Textauszug:
========
Wie hat Herr Landauer es erlebt?
Günter Schwaiger: Beide waren sehr nervös vorher. Landauer hat sich aber im Gespräch als großartiger Mensch gezeigt. Diese Ruhe und Gelassenheit und die Sicherheit seiner moralischen, inneren Überzeugung waren bewundernswert. Es war dennoch für ihn sehr hart und er war nach dem Gespräch sehr angegriffen und richtig froh, dass er draußen war. Er hat uns dann erzählt, dass es für ihn ein sehr intensives, aber auch gutes Erlebnis war. Auf eine gewisse Art und Weise repräsentiert Landauer in dem Gespräch die Position des historischen Zeugen, der sich der Manipulation entgegenstellt. Hafner reagiert manchmal ein bisschen hilflos, in Wirklichkeit weiß er genau, was er will und das ist der springende Punkt. Wenn er Landauer z.B. vorwirft überlebt zu haben, entspricht das einer Strategie der Holocaust-Leugner, die die Berichte der Opfer gerade deshalb in Frage zu stellen, weil sie überlebt haben. Hier kommen wir natürlich auch zu einem wichtigen Aspekt des Filmes. Was ist Wahrheit? Wer manipuliert sie? Welche Wechselwirkung besteht zwischen Wahrheit und Macht. Am Ende drücken jedoch das Schweigen von Hafner und seine geschlossenen Augen mehr aus, als jedes Geständnis. Es war der Punkt erreicht, wo Ruhe eingekehrt war und beide wussten, das ist jetzt die Wahrheit und da gibt es nichts mehr zu sagen. Das war, glaube ich, eine innere Befriedigung für Hans Landauer, auch wenn er wusste, dass Hafner nur „verletzt“ war, nicht bekehrt. Ich glaube, es war ein großer Moment für Landauer und ein ganz entscheidender für den Film.

Über das rein dokumentarische in Gesprächen und den Alltagsbildern hinaus, gibt es auch etwas wie Traumsequenzenen, sozusagen fiktive Elemente. Warum haben Sie diese Elemente in den Film aufgenommen?
========
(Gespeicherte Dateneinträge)
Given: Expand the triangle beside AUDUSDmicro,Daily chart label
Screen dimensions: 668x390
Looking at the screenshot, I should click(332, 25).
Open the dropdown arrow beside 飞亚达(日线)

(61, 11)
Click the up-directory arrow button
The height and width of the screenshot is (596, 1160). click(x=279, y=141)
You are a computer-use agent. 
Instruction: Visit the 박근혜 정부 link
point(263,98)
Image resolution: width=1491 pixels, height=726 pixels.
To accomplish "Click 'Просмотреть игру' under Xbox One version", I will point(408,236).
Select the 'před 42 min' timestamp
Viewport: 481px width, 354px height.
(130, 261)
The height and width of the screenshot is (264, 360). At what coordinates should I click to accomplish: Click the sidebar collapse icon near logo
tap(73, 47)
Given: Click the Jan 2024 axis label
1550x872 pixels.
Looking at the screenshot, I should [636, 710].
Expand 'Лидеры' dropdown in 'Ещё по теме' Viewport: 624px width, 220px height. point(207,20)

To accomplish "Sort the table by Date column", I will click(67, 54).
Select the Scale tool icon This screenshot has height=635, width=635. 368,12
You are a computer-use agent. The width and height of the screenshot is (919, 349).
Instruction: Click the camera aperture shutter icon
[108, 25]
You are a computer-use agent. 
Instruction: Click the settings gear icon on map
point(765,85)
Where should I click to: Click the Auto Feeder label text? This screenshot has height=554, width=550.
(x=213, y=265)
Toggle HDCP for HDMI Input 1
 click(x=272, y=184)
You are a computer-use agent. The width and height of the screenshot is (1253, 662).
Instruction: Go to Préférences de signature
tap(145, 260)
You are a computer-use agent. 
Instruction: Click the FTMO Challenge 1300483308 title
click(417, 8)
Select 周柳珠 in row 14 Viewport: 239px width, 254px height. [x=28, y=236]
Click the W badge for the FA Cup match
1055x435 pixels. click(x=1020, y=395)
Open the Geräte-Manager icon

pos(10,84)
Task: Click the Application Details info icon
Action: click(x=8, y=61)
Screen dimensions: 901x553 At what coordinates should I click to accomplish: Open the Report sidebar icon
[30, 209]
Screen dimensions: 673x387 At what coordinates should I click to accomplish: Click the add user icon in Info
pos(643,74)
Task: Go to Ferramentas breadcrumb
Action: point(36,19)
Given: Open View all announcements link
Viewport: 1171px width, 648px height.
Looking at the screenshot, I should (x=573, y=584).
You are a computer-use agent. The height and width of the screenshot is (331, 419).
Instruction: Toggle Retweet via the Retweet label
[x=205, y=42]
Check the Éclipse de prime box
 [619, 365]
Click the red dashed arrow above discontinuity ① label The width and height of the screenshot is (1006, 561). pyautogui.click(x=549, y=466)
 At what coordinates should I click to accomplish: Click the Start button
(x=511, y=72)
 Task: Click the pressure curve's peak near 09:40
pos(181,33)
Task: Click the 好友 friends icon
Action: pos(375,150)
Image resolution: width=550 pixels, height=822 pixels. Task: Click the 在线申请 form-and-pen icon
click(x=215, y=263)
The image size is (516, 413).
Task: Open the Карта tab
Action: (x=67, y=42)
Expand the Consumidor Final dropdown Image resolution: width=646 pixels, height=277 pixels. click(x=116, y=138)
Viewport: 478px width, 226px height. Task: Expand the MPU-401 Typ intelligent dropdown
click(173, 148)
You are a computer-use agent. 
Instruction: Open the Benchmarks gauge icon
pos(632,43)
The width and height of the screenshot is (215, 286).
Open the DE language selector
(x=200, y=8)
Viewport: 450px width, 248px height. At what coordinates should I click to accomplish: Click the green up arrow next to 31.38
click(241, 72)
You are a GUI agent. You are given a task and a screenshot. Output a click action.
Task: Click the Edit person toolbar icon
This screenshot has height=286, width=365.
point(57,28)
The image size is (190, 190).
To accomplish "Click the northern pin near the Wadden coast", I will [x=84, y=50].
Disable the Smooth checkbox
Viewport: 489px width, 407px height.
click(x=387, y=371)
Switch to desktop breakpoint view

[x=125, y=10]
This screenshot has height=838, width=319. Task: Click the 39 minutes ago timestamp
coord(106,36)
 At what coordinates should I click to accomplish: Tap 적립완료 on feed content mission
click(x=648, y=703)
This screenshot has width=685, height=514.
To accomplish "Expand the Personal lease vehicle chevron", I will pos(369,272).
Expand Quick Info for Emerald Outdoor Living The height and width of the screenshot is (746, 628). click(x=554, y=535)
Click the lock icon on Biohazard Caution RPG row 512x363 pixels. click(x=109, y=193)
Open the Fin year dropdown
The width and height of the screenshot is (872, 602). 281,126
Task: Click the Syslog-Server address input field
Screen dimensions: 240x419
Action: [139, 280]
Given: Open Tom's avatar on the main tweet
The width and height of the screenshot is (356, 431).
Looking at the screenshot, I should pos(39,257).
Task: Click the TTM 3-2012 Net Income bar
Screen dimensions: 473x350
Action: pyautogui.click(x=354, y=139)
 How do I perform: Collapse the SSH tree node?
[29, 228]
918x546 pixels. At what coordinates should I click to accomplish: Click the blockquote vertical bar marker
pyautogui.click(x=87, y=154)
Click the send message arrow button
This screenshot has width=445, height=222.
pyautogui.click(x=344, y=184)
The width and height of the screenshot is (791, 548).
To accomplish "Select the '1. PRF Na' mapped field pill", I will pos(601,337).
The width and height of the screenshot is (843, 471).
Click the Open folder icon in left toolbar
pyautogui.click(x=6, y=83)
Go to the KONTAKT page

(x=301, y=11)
========
Aufgaben:
(A) Nennen Sie alle Personen, die im Textauszug mit Namen genannt werden.
(B) Tippen Sie den Textauszug zwischen „Über das rein“ und „den Film aufgenommen?“ einschließlich wortgetreu ab.

Lösungen:
(A) Hans Landauer, Günter Schwaiger, Hafner

(B)
Über das rein dokumentarische in Gesprächen und den Alltagsbildern hinaus, gibt es auch etwas wie Traumsequenzenen, sozusagen fiktive Elemente. Warum haben Sie diese Elemente in den Film aufgenommen?